Texto de origem:
--

São 10h da manhã do dia 1 de junho. Ainda sobram 20 dias de Primavera, mas em São Luís, concelho de Odemira, o odor que se ergue da terra já é de Verão.
Os quase 26 graus matinais pedem água fresca, sombra e um café gelado, e são prenúncio do render da guarda que, em breve, o castanho do pó e da erva seca fará ao amarelo do tojo e da salva brava.
A poucos quilómetros de onde nos encontramos corre o Rio Mira, “o único, além do Sado, que segue de Sul para Norte”, explica o geólogo brasileiro Sergio Maraschin, “alentejano por opção” que reside em São Luís há 14 anos. Está à conversa com algumas das cerca de 30 pessoas que vão chegando à porta da Taberna da Carrasqueira.
Uns são da terra, outros acabaram de chegar de Lisboa. As apresentações intercalam-se com comentários sobre o tempo, o calor, o trabalho de cada um ou a seca preocupante, que se prevê ainda mais agreste nos meses vindouros.

--

Dados fornecidos:
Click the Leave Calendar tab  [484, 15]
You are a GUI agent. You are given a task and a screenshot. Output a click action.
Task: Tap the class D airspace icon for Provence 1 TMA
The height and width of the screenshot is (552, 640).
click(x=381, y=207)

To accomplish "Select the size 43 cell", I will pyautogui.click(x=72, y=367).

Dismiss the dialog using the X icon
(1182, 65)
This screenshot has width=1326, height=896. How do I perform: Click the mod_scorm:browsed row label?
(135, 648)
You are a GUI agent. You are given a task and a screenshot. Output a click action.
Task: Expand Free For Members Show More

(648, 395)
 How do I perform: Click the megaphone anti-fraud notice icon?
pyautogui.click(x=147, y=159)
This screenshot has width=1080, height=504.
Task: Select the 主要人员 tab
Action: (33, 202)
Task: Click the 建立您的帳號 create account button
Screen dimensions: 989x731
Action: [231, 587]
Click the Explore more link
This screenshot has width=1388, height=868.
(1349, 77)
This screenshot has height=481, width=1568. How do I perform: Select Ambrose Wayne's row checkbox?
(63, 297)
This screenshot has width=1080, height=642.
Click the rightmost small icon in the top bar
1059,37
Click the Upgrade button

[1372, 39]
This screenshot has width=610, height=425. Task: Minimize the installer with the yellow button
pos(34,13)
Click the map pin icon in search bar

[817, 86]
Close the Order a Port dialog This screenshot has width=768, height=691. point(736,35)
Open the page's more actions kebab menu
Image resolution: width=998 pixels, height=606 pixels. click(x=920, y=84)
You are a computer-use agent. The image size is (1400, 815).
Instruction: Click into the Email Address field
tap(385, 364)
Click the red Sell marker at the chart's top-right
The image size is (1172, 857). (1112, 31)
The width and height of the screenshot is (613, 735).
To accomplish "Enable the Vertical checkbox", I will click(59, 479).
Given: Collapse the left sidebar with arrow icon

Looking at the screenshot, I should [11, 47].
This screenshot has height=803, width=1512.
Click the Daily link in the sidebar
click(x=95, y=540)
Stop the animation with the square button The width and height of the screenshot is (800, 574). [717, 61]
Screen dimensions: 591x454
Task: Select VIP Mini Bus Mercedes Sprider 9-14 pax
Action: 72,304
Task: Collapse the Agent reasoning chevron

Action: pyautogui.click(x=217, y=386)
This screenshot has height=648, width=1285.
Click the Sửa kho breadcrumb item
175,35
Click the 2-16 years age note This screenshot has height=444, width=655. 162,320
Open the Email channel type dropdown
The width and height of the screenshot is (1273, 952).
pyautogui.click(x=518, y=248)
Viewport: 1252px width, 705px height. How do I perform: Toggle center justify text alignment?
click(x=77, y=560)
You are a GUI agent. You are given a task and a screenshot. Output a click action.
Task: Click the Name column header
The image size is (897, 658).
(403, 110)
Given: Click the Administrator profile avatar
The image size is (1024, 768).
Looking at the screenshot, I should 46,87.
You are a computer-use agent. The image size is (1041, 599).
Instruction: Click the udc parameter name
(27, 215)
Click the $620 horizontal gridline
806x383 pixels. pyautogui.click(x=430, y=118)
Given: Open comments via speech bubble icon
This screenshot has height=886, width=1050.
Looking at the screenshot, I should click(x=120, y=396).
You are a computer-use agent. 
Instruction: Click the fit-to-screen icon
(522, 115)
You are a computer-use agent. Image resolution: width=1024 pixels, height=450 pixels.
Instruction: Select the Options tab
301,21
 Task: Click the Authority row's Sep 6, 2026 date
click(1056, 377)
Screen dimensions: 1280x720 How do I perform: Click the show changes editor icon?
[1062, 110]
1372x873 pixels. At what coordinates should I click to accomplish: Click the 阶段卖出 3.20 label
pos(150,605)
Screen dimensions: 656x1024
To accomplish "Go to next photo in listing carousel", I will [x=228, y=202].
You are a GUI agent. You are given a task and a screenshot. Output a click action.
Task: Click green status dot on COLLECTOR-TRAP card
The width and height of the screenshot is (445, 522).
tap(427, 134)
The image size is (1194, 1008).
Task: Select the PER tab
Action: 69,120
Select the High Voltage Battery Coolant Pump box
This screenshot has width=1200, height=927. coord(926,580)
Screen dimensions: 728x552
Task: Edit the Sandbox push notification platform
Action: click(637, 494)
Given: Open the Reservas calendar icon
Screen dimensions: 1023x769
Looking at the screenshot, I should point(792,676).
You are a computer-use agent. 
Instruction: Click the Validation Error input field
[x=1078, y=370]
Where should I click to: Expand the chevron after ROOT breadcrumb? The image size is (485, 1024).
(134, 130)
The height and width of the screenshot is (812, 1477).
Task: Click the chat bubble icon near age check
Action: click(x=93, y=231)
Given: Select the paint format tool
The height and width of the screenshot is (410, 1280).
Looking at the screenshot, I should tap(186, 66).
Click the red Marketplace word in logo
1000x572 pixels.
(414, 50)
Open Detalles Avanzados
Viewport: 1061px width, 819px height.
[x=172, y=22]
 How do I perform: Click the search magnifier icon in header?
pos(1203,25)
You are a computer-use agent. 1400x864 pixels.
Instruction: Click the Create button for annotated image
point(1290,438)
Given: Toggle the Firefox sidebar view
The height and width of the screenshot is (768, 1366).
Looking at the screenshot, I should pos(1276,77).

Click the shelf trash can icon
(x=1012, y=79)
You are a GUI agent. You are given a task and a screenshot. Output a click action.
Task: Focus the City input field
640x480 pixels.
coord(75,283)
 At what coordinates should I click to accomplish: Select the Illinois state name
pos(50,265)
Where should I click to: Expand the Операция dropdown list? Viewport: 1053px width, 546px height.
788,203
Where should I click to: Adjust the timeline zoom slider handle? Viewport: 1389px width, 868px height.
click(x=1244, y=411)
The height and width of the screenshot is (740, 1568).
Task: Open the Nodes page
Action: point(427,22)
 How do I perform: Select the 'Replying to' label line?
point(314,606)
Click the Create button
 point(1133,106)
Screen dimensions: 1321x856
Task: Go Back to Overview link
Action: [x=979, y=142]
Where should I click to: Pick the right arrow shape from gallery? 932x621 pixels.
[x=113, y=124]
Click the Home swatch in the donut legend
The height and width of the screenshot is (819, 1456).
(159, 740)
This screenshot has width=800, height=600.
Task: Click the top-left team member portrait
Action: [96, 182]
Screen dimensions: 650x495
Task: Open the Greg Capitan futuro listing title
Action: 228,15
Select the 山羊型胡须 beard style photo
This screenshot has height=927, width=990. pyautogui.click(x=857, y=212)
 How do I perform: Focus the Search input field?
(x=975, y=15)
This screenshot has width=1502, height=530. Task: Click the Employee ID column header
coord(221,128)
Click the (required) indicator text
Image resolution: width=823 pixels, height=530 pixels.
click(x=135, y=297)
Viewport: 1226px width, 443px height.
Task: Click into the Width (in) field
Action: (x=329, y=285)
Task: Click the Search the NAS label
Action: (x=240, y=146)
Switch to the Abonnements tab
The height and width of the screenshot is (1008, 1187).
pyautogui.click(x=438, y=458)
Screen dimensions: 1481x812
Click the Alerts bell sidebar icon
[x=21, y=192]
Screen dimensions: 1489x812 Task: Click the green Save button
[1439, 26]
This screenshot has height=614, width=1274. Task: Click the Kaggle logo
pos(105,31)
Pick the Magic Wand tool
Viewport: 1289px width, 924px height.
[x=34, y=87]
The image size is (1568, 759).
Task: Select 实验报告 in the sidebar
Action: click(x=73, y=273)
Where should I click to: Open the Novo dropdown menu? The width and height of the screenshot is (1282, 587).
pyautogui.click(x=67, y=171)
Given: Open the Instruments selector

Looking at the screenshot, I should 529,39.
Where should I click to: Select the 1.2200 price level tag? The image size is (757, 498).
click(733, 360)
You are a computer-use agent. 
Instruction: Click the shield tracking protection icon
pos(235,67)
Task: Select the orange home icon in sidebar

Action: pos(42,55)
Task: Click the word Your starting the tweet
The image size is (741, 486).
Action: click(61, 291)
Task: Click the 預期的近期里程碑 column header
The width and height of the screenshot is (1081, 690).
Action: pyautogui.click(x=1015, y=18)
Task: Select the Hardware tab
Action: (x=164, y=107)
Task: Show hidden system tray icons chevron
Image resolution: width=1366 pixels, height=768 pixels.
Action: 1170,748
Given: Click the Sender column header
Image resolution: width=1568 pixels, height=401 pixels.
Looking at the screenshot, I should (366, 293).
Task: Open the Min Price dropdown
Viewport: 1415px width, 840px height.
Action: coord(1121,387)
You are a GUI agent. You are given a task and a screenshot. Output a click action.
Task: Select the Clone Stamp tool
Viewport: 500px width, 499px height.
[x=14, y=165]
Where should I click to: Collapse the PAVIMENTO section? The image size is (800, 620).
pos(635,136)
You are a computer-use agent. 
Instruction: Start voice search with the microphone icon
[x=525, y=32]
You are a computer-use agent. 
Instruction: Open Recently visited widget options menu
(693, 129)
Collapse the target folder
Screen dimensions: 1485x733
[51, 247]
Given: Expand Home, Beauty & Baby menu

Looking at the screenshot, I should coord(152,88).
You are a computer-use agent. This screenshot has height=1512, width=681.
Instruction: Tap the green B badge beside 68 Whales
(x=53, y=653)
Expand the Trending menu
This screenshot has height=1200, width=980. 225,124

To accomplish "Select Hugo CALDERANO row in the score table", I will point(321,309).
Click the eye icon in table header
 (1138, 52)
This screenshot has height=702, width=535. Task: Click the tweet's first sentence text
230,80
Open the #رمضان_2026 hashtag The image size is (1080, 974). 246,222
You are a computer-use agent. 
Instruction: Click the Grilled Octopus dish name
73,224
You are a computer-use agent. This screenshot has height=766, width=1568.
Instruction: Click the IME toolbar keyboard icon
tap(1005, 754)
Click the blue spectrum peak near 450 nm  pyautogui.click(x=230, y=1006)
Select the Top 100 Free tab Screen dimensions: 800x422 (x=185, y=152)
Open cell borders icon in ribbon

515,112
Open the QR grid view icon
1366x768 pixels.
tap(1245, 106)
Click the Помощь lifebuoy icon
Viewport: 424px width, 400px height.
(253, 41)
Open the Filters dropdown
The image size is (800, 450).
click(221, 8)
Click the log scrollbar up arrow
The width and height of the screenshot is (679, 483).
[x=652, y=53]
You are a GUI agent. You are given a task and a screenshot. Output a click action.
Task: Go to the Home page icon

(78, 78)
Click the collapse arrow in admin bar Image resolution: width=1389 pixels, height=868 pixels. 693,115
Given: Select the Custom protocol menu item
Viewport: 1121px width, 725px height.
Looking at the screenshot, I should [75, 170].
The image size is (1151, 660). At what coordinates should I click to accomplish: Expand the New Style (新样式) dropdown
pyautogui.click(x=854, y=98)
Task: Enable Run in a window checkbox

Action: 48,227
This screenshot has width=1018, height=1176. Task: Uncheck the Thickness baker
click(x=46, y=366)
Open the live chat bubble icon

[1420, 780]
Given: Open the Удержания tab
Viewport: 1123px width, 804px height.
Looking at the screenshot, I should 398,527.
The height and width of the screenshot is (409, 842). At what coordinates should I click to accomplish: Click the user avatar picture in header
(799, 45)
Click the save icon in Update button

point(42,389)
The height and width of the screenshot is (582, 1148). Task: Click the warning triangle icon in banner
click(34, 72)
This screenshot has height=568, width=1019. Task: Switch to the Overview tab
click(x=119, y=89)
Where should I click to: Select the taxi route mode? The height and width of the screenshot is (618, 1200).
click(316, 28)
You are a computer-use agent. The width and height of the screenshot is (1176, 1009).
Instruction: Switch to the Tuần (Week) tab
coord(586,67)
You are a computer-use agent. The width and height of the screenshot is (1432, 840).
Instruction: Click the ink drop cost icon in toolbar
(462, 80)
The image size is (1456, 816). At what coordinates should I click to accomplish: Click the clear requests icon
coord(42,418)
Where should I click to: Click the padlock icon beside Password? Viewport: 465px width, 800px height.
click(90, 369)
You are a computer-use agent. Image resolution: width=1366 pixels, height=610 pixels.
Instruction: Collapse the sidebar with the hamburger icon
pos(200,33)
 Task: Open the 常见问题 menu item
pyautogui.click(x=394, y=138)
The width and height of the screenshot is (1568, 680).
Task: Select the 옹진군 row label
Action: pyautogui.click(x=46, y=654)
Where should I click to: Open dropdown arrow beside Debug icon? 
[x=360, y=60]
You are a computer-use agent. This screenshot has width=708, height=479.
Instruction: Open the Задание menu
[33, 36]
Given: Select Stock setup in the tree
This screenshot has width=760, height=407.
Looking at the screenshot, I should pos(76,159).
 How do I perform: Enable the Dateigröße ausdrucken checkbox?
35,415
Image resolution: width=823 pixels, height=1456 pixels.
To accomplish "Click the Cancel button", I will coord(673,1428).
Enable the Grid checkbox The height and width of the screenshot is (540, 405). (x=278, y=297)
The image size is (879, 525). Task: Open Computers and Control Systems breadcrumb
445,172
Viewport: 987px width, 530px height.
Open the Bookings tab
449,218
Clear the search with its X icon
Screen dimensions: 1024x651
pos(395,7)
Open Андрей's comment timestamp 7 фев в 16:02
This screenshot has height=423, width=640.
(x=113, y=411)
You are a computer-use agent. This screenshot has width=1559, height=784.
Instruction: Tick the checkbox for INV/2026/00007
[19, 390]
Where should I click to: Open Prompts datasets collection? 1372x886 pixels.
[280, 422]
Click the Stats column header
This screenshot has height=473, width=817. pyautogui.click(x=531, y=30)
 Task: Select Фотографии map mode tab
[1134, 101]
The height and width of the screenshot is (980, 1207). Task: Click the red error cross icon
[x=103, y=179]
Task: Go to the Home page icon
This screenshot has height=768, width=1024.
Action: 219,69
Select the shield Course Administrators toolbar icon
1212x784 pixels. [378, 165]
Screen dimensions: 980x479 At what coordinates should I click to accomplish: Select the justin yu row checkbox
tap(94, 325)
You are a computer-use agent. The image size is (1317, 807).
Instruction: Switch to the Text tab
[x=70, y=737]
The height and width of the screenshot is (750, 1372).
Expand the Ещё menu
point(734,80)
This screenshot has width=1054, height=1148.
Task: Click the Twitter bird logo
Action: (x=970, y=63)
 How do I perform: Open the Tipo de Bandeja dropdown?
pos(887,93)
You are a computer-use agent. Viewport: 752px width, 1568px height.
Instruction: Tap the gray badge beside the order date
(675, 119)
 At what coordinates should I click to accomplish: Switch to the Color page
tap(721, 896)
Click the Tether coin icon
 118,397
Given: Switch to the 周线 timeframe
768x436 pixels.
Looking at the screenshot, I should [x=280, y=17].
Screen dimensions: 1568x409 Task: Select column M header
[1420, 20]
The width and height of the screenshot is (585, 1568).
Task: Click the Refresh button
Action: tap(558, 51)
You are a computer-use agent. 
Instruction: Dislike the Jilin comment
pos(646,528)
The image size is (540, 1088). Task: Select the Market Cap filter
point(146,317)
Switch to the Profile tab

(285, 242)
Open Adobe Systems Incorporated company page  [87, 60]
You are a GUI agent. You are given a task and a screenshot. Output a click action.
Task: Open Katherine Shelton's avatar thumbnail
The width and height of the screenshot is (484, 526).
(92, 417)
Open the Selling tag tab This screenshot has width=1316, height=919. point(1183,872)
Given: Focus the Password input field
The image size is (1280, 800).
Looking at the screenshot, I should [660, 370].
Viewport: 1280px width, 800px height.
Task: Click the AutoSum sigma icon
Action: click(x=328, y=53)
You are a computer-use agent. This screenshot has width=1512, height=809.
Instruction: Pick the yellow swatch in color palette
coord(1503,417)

--

Lista de tarefas:
1 - No texto sobre São Luís, segundo o geólogo citado, o que distingue o Rio Mira dos outros rios? Responda em uma a três frases.
2 - Continue o texto sobre São Luís a partir da última frase.

Respostas por tarefa:
1 - Segundo Sergio Maraschin, o Rio Mira distingue-se por correr de sul para norte. Além dele, só o Sado segue nessa direção.

2 -
Entre os presentes há artistas, curadores, cientistas, fotógrafos, estudantes, poetas, reformados. Por quão diferentes possam ser tais geografias espaciais, culturais e sociais, nas horas seguintes um único propósito uni-las-á: caminhar lado a lado.
Pela terceira vez, desde abril, a proposta, aparentemente simples, é lançada a quem se quiser juntar. Por detrás do convite está o projeto colaborativo para a regeneração da bacia do Rio Mira, Guardiões do Mira.
Com apoio da DGArtes e do programa Odemira Criativa, o projeto lançou, em abril de 2024, um Programa de Residências Artísticas, nascido “da vontade de incluir a arte na mediação entre a comunidade e aquilo que é o território local, o Rio Mira e as suas temáticas”, explica Leonor Carrilho, co-curadora do programa, juntamente com Filipa Oliveira.
De abril a junho e de setembro a novembro de 2024, dois grupos de quatro artistas, convidados por Filipa e Leonor, são acolhidos pelas associações locais Project Earth (Santa Clara-a-Velha), CACO – Associação de Artesãos de Odemira (Odemira), Cultivamos Cultura (São Luís) e Oficina na Escola (Vila Nova de Mil Fontes), onde terão tempo e espaço para refletir sobre esse grande mistério que são as relações: com a Terra, com o tempo, com o espaço e, inclusive, com o Futuro.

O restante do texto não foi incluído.